The apartment is decorated in Bachelor Minimalist style. The essentials are there. The living room, with bare walls and white wall-to-wall carpet, has a modern black couch and loveseat, a TV and VCR (Nintendo in the corner), one lamp and a dual-cassette boom box to play the heavy metal (American and Soviet) music Khristich favors.
Do you really need anything else?
"I can't decide on a table," he said, echoing a common problem for his age group. His mother will help with that decision, and he's moving to a two-bedroom apartment soon.
Team nutritionist Patricia Mann tends to fret most about the single players, who are neither nutritionally aware nor culinary-conscious. But a quick tour of the Khristich refrigerator might put her mind at ease where the Ukrainian is concerned. There was a case of beer, but it was of the low-calorie variety. Apples and kiwi fruit were there too, with meat and chicken in the freezer. Nothing green and fuzzy was apparent.

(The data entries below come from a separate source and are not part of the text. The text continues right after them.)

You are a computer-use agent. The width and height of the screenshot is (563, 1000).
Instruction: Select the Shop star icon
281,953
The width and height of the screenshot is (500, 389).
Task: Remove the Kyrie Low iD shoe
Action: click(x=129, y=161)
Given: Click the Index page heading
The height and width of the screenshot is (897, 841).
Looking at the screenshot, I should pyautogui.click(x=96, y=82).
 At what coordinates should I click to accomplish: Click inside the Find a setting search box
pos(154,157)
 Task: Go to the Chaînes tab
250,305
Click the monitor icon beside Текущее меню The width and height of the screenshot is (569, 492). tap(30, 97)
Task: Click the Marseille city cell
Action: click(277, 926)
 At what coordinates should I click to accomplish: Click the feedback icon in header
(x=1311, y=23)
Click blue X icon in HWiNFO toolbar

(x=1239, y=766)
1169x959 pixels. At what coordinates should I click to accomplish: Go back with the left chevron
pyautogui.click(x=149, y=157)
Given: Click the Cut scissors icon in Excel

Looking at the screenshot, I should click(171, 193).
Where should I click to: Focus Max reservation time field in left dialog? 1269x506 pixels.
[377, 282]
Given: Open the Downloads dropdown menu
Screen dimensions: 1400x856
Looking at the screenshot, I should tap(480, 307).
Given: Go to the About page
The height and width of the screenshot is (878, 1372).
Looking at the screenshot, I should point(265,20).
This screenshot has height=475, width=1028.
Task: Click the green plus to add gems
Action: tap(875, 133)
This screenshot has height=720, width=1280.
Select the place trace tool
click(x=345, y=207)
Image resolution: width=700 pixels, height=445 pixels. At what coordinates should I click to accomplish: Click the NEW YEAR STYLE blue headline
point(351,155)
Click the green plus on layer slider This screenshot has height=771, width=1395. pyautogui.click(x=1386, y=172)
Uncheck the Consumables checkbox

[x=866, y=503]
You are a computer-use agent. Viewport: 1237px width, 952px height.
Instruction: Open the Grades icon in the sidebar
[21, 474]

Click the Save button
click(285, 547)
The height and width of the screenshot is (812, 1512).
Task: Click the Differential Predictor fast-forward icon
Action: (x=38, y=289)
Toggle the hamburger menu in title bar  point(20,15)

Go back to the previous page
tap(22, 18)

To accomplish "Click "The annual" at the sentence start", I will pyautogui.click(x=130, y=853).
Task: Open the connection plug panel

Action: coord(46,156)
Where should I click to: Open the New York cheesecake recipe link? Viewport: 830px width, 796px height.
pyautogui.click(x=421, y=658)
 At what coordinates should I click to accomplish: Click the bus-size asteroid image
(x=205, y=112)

The instructions to the new microwave oven he had just bought were on the couch near autographs he was signing.
"Sometimes I like to cook," he said.
And there have been moments when Khristich has sizzled on the ice. He is a fine athlete, although some suggest he's now more inclined to work harder in the weight room than he was last season, and it is showing on the ice. Yves Racine's head might still be spinning from a move Khristich put on him before scoring against the Red Wings. Khristich has at least one point in 17 of his 19 games.
Although Bondra now rooms with Khristich on the road, Bergland has assumed the rote as the American who gets most of Khristich's questions.
"He's not as afraid to talk and make mistakes in what he's saying," Bergland said. "I think before he was afraid people would laugh at him. But now, he knows what the guys are like and knows that everybody makes fools of themselves at some point. It just goes with getting acquainted with the team."